MIRROR MIRROR OPENING NIGHT
by David Greenhalgh
The Mirror Mirror exhibition was lit by a sole source of light during opening night: an unassuming tungsten bulb lay in a corner awaiting destruction. Across the floor of CoFAspace stood Al Poulet, assuming the persona of the wandering flaneur: Like a character from a Beckett play, prone to boredom and a destructive urge, Poulet began to throw various projectiles at the light. With a balloon-like pop, a well aimed stone threw the gallery and all its patrons into darkness. While this wanton destruction seemed without purpose, the Throwdown Press residency, begun by Jason Phu and Ben Rak had a well-defined agenda: Explore the possiblities of printmaking, but not with seasoned printmakers. Three amateurs held the reigns of the inaugural residency, and the results reveled amongst a lack of experienced control.
A lack of control seems an appropriate common ground amongst the artists Al Poulet, Patrick Cremin and Ramesh Nitheyendran: Poulet used the printmaking process to record the destructive acts he plays out; Cremin explored the intrusion of surveillance on our lives while Nitheyendran seemingly can’t control the sexual urges of his hedonistic idols.
Mirror Mirror is an example of what happens when a medium as full of history, tradition and decorum is hijacked by practitioners of other mediums: given printmaking’s tightly cloistered, proper world we might even be tempted to call them outsider artists.
To emphasise, perhaps even exaggerate the acts of appropriation these three artists engaged in, Mirror Mirror placed their previous mediums of choice, including painting, photography and sculpture adjacent to the prints produced over a few month in 2012. The Throwdown Press residency is an experiment in the act of translation, or of learning a new language and its intricacies. If art visually communicates, printmaking has a well defined vocabulary of it’s own, one of considered, patient chemical biting. Yet an immediacy to the images this residency produced is apparent, as though the vocabulary of a previous practice was transposed onto the plate.

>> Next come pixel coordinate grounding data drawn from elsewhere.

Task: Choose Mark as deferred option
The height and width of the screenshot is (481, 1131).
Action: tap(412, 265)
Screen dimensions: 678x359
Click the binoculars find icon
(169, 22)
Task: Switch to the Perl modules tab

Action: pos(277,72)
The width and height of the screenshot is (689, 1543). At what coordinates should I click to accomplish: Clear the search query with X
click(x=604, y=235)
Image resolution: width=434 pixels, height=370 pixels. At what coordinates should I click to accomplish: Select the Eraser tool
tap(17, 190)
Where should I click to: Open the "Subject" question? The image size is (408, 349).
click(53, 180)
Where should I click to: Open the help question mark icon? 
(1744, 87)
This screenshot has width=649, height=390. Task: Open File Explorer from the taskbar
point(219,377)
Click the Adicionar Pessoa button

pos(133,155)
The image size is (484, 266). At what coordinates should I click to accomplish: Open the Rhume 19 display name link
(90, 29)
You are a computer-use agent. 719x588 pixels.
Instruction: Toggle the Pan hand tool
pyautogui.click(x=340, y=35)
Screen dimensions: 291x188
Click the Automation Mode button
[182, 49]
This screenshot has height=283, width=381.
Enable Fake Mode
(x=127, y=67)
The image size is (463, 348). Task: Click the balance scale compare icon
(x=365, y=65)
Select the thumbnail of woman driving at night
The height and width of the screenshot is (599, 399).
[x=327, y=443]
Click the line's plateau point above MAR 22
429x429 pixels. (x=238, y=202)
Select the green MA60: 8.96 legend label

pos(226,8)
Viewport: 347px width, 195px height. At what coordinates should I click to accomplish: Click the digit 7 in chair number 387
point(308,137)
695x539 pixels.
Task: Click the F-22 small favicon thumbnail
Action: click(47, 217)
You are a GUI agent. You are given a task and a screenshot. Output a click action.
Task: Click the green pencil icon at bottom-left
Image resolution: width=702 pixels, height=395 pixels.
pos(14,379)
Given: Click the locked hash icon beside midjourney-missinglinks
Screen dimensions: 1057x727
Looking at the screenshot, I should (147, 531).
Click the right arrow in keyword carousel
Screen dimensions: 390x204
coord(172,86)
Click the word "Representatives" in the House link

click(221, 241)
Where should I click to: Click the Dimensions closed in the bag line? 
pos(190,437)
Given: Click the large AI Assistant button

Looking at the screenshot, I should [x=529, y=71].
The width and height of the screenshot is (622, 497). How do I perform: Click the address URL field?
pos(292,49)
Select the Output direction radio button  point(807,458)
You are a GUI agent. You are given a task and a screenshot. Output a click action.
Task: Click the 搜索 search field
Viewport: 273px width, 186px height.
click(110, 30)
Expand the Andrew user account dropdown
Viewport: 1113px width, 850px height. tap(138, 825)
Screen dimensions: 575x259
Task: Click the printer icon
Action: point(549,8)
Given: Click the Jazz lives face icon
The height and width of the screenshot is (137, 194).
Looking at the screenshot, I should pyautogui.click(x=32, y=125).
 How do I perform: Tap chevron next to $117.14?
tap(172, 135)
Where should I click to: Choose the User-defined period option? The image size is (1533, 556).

Cremin utilised the aspect of linework in printmaking to build a vocabulary of surveillance, the grooves etched into the zinc plates came to be one and the same as a security camera‘s assessment of every passerby.
Poulet pushed his plates to capture immediacy and gesture, two things usually lacking in the labourious printmaking process, as a trace of a hurtled projectile marked the zinc plate this residency gave him. The images produced read like a crime scene: suggestive, not telling.
Nitheyendran’s prints are comparable to the cocks they depict: brash, lacking conventional beauty, impulsive and graphic, yet you can’t look away. The subtlety generally favoured by printmaking has been cast aside for a hedonistic vision designed to displace sensibilities.
In his opening night speech, Michael Kempson, master printmaker and head of CoFA’s printmaking department asked why these artists have willingly worked with a superseded print technology. Why use an ancient method to speak to such progressive concerns? Perhaps this is answerable to the analogy of artforms as language: In a desire to further express themselves, Ramesh, Al and Patrick now have an expanded vocabulary. Old words now have a new currency with Throwdown Press’ adventurous dialogue with Poulet, Cremin and Nitheyendran.